Natalie C Edwards et al. Alzheimers Dement. 2025 Oct.

Abstract

Introduction: Despite having few vascular risk factors, people with Down syndrome (DS) have MRI evidence of cerebrovascular disease (CVD) and neuroinflammation that worsens with Alzheimer's disease (AD) severity. We investigated whether markers of CVD and inflammation are associated with AD-related diagnostic progression in people with DS.

Methods: We included 149 participants (mean age [SD] = 44.6 [9]) from the Alzheimer's Biomarkers Consortium-Down Syndrome who had two (n = 24) or three follow-up visits (n = 125). We derived white matter hyperintensity (WMH) volume and plasma biomarker (glial fibrillary acidic protein [GFAP], amyloid beta [Aβ]42/Aβ40, hyperphosphorylated tau-217 [p-tau217], and neurofilament light [NfL]) concentrations at baseline and examined their association with progression in clinical diagnosis.

Results: Higher baseline WMH volume and higher GFAP were associated with a greater likelihood of diagnostic progression. Combining WMH and GFAP with p-tau217 improved clinical conversion classification accuracy over AD biomarkers alone. Among individuals with evidence of amyloidosis, both WMH and GFAP were associated with clinical progression.
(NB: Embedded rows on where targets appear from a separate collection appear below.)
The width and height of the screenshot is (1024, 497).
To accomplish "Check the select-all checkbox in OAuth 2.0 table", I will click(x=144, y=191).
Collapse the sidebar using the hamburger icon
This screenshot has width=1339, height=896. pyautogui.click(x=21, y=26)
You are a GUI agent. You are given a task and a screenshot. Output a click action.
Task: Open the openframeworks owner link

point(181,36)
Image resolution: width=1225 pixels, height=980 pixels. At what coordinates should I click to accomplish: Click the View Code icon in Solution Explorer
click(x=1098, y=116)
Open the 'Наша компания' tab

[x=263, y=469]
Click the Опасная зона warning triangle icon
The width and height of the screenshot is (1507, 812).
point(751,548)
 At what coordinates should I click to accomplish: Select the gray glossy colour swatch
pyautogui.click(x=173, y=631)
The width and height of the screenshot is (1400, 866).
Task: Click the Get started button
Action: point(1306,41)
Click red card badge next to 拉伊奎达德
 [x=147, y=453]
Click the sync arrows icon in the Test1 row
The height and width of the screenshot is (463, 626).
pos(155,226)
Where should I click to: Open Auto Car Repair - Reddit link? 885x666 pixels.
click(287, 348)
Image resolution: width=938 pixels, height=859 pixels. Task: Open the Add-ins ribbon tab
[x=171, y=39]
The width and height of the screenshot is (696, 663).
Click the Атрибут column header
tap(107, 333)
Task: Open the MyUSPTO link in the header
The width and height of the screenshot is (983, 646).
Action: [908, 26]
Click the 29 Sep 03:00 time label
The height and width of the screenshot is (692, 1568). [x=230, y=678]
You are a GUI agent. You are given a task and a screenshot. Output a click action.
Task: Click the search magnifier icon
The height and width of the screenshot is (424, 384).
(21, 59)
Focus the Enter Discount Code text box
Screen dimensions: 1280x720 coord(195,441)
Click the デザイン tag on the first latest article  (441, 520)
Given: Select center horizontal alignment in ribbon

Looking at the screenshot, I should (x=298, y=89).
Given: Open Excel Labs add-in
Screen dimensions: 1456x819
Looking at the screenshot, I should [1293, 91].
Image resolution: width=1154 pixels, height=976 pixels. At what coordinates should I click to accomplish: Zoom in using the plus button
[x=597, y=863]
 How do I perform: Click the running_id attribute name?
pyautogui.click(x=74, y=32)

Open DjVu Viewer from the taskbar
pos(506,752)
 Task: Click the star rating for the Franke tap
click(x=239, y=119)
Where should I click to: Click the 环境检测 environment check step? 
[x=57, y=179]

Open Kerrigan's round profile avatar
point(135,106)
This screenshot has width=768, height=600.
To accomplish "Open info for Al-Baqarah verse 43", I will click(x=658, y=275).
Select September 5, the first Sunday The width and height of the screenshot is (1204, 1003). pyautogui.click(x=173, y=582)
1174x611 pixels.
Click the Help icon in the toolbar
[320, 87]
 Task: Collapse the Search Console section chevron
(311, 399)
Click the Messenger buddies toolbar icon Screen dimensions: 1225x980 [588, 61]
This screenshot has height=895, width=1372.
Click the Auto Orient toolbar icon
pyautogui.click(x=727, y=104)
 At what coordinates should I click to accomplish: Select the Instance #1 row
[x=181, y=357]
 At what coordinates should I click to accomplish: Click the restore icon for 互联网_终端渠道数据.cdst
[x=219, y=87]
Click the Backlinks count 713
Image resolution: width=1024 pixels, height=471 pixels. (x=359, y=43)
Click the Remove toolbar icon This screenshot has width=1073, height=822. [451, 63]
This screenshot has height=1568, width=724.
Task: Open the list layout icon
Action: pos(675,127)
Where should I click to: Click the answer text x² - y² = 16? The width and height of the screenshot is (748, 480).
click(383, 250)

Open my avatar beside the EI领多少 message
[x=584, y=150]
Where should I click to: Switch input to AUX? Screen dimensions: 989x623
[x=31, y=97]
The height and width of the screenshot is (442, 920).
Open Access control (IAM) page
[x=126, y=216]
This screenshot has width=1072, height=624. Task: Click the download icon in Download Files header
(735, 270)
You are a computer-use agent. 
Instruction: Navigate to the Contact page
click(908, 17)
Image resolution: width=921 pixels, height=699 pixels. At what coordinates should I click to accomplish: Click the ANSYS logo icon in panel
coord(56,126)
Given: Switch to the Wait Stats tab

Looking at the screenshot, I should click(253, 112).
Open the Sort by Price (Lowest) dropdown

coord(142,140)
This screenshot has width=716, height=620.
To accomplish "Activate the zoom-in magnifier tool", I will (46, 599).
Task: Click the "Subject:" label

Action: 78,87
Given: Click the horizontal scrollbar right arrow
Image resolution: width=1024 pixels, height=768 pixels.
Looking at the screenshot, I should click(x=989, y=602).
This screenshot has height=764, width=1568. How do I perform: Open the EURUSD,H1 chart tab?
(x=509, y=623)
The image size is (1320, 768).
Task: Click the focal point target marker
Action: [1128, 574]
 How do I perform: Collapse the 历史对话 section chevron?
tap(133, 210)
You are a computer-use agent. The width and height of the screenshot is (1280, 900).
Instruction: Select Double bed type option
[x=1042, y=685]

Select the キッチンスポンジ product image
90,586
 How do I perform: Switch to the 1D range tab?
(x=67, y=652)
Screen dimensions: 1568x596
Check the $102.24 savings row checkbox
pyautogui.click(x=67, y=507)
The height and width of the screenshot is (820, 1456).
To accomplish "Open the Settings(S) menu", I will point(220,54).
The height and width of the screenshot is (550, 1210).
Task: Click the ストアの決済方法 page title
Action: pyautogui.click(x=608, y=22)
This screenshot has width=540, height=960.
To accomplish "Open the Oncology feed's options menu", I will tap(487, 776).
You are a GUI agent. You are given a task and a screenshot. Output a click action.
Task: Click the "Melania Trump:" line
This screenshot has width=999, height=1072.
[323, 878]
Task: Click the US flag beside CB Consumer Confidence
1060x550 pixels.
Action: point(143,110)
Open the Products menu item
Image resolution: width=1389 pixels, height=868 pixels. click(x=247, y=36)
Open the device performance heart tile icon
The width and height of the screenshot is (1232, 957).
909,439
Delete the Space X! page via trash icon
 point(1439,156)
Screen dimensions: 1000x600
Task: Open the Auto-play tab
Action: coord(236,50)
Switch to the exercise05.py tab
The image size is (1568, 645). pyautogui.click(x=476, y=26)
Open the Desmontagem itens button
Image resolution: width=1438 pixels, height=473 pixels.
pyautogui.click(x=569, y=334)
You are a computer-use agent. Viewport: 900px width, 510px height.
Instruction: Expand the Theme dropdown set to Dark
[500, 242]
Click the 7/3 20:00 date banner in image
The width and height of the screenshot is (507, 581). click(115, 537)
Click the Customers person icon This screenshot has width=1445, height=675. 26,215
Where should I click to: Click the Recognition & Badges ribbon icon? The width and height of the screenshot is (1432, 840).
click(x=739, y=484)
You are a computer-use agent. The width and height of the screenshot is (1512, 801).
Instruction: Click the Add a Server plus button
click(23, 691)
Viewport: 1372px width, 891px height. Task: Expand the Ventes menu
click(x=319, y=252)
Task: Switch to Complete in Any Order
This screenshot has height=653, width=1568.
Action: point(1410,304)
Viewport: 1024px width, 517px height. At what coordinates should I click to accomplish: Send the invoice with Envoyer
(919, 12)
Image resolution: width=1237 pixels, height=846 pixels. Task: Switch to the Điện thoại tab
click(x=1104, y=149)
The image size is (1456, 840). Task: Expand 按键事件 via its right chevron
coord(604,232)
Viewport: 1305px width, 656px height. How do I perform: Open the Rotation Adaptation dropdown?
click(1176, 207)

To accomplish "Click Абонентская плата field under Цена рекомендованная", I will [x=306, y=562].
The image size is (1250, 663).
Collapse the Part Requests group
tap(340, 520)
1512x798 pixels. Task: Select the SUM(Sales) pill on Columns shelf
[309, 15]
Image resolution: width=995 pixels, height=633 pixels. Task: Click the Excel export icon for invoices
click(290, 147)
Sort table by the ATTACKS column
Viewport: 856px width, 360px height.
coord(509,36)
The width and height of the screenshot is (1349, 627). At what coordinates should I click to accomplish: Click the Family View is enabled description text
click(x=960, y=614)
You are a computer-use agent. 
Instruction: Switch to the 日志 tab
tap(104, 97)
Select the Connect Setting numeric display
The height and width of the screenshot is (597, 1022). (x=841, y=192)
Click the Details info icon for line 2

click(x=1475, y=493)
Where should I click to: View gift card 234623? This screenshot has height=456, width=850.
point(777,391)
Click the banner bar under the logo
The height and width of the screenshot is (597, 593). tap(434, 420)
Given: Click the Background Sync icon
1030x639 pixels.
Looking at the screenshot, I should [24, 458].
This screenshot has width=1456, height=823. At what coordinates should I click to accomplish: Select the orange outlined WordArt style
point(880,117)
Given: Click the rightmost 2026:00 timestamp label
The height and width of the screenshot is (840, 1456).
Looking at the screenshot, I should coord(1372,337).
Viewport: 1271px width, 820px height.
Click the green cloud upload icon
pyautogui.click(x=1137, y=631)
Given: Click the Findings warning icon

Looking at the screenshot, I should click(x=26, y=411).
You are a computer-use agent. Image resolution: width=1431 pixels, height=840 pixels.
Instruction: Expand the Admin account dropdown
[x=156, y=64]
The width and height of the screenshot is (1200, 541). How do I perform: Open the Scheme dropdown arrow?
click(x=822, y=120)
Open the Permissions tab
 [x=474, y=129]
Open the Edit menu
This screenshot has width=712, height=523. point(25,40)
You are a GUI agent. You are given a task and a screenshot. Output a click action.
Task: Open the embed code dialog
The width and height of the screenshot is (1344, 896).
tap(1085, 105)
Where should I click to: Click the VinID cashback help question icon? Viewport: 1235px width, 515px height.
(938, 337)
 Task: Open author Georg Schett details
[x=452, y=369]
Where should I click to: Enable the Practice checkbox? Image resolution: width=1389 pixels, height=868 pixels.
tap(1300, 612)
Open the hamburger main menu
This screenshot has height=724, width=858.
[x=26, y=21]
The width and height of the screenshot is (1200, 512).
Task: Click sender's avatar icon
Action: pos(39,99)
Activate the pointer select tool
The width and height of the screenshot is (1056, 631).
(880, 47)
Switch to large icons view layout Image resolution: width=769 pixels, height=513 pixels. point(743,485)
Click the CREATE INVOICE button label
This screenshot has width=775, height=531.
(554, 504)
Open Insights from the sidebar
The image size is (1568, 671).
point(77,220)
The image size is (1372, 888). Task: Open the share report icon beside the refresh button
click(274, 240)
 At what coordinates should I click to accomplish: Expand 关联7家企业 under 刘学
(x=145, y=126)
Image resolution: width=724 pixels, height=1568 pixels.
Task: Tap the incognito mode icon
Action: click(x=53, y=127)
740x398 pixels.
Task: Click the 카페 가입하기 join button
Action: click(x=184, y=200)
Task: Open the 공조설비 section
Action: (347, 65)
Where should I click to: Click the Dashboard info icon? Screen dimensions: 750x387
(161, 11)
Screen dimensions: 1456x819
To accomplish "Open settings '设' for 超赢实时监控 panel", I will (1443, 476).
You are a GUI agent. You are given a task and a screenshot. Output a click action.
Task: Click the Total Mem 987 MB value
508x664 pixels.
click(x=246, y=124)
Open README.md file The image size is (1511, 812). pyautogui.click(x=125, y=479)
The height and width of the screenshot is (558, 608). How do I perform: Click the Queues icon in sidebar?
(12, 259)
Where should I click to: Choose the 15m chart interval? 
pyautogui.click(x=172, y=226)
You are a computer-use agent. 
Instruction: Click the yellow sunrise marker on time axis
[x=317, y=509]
Discussion: In DS, markers of CVD and inflammation are independently and synergistically associated with clinical AD progression.

Highlights: Higher baseline white matter hyperintensity (WMH) volume and plasma glial fibrillary acidic protein (GFAP) concentration were associated with a higher likelihood of progressing from cognitively stable to either mild cognitive impairment or clinical Alzheimer's disease in Down syndrome. WMH volume and GFAP concentration discriminated between those who progressed and those who did not. Models including the independent and interactive effects of WMH and GFAP more accurately discriminated between participants who progressed diagnostically from those who did not. Individuals with evidence of amyloid pathology were more likely to progress if they also had elevated WMH or GFAP.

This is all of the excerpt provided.